=== PROVIDED INFORMATION ===
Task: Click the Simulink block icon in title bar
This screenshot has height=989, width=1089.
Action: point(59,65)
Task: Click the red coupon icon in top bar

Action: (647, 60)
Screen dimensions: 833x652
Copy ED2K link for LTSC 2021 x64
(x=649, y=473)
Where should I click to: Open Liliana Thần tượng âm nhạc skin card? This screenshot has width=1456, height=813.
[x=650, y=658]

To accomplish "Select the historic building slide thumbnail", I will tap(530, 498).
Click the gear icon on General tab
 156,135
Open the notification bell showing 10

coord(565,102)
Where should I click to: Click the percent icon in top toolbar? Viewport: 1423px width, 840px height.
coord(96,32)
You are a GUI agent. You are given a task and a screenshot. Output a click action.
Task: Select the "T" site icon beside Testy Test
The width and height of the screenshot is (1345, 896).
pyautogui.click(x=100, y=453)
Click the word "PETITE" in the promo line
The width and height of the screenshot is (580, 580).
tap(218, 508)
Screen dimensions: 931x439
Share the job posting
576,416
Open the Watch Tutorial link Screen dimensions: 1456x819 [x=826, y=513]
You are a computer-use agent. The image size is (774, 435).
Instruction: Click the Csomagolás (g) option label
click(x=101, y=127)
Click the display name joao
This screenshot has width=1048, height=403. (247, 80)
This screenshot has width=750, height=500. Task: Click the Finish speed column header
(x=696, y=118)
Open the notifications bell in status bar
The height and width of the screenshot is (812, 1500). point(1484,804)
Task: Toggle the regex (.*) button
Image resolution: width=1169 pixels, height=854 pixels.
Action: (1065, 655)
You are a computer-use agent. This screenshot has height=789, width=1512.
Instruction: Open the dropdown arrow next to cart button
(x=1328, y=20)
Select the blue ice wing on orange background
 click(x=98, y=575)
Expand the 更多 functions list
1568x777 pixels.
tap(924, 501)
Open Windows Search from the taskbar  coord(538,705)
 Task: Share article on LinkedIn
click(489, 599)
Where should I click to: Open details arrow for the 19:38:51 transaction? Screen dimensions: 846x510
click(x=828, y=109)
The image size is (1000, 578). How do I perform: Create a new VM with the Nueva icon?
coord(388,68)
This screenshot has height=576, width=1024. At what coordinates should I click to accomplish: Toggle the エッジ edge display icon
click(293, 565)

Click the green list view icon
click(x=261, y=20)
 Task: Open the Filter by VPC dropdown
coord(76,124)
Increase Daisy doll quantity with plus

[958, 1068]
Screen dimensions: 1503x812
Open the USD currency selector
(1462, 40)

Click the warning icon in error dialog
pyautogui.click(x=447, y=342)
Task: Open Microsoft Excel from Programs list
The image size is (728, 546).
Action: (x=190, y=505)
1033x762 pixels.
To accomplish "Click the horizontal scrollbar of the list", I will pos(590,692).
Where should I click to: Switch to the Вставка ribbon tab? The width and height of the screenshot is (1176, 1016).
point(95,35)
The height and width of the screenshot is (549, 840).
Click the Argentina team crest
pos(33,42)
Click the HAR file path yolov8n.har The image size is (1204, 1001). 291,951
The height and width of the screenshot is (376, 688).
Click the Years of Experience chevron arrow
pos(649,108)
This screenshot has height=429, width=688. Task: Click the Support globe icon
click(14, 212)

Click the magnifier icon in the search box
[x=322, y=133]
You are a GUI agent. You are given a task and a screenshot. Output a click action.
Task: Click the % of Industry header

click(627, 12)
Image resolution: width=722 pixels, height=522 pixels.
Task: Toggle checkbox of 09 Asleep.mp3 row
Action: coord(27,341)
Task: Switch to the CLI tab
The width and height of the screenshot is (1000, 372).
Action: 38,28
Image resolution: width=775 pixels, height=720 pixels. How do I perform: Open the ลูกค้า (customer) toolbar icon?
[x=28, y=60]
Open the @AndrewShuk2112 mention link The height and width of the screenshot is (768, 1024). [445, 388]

=== PROBLEM ===
Reproduce all of the data above verbatim, line for line.

=== ANSWER TO THE TASK ===
Task: Click the Simulink block icon in title bar
This screenshot has height=989, width=1089.
Action: point(59,65)
Task: Click the red coupon icon in top bar

Action: (647, 60)
Screen dimensions: 833x652
Copy ED2K link for LTSC 2021 x64
(x=649, y=473)
Where should I click to: Open Liliana Thần tượng âm nhạc skin card? This screenshot has width=1456, height=813.
[x=650, y=658]

To accomplish "Select the historic building slide thumbnail", I will tap(530, 498).
Click the gear icon on General tab
 156,135
Open the notification bell showing 10

coord(565,102)
Where should I click to: Click the percent icon in top toolbar? Viewport: 1423px width, 840px height.
coord(96,32)
You are a GUI agent. You are given a task and a screenshot. Output a click action.
Task: Select the "T" site icon beside Testy Test
The width and height of the screenshot is (1345, 896).
pyautogui.click(x=100, y=453)
Click the word "PETITE" in the promo line
The width and height of the screenshot is (580, 580).
tap(218, 508)
Screen dimensions: 931x439
Share the job posting
576,416
Open the Watch Tutorial link Screen dimensions: 1456x819 [x=826, y=513]
You are a computer-use agent. The image size is (774, 435).
Instruction: Click the Csomagolás (g) option label
click(x=101, y=127)
Click the display name joao
This screenshot has width=1048, height=403. (247, 80)
This screenshot has width=750, height=500. Task: Click the Finish speed column header
(x=696, y=118)
Open the notifications bell in status bar
The height and width of the screenshot is (812, 1500). point(1484,804)
Task: Toggle the regex (.*) button
Image resolution: width=1169 pixels, height=854 pixels.
Action: (1065, 655)
You are a computer-use agent. This screenshot has height=789, width=1512.
Instruction: Open the dropdown arrow next to cart button
(x=1328, y=20)
Select the blue ice wing on orange background
 click(x=98, y=575)
Expand the 更多 functions list
1568x777 pixels.
tap(924, 501)
Open Windows Search from the taskbar  coord(538,705)
 Task: Share article on LinkedIn
click(489, 599)
Where should I click to: Open details arrow for the 19:38:51 transaction? Screen dimensions: 846x510
click(x=828, y=109)
The image size is (1000, 578). How do I perform: Create a new VM with the Nueva icon?
coord(388,68)
This screenshot has height=576, width=1024. At what coordinates should I click to accomplish: Toggle the エッジ edge display icon
click(293, 565)

Click the green list view icon
click(x=261, y=20)
 Task: Open the Filter by VPC dropdown
coord(76,124)
Increase Daisy doll quantity with plus

[958, 1068]
Screen dimensions: 1503x812
Open the USD currency selector
(1462, 40)

Click the warning icon in error dialog
pyautogui.click(x=447, y=342)
Task: Open Microsoft Excel from Programs list
The image size is (728, 546).
Action: (x=190, y=505)
1033x762 pixels.
To accomplish "Click the horizontal scrollbar of the list", I will pos(590,692).
Where should I click to: Switch to the Вставка ribbon tab? The width and height of the screenshot is (1176, 1016).
point(95,35)
The height and width of the screenshot is (549, 840).
Click the Argentina team crest
pos(33,42)
Click the HAR file path yolov8n.har The image size is (1204, 1001). 291,951
The height and width of the screenshot is (376, 688).
Click the Years of Experience chevron arrow
pos(649,108)
This screenshot has height=429, width=688. Task: Click the Support globe icon
click(14, 212)

Click the magnifier icon in the search box
[x=322, y=133]
You are a GUI agent. You are given a task and a screenshot. Output a click action.
Task: Click the % of Industry header

click(627, 12)
Image resolution: width=722 pixels, height=522 pixels.
Task: Toggle checkbox of 09 Asleep.mp3 row
Action: coord(27,341)
Task: Switch to the CLI tab
The width and height of the screenshot is (1000, 372).
Action: 38,28
Image resolution: width=775 pixels, height=720 pixels. How do I perform: Open the ลูกค้า (customer) toolbar icon?
[x=28, y=60]
Open the @AndrewShuk2112 mention link The height and width of the screenshot is (768, 1024). [445, 388]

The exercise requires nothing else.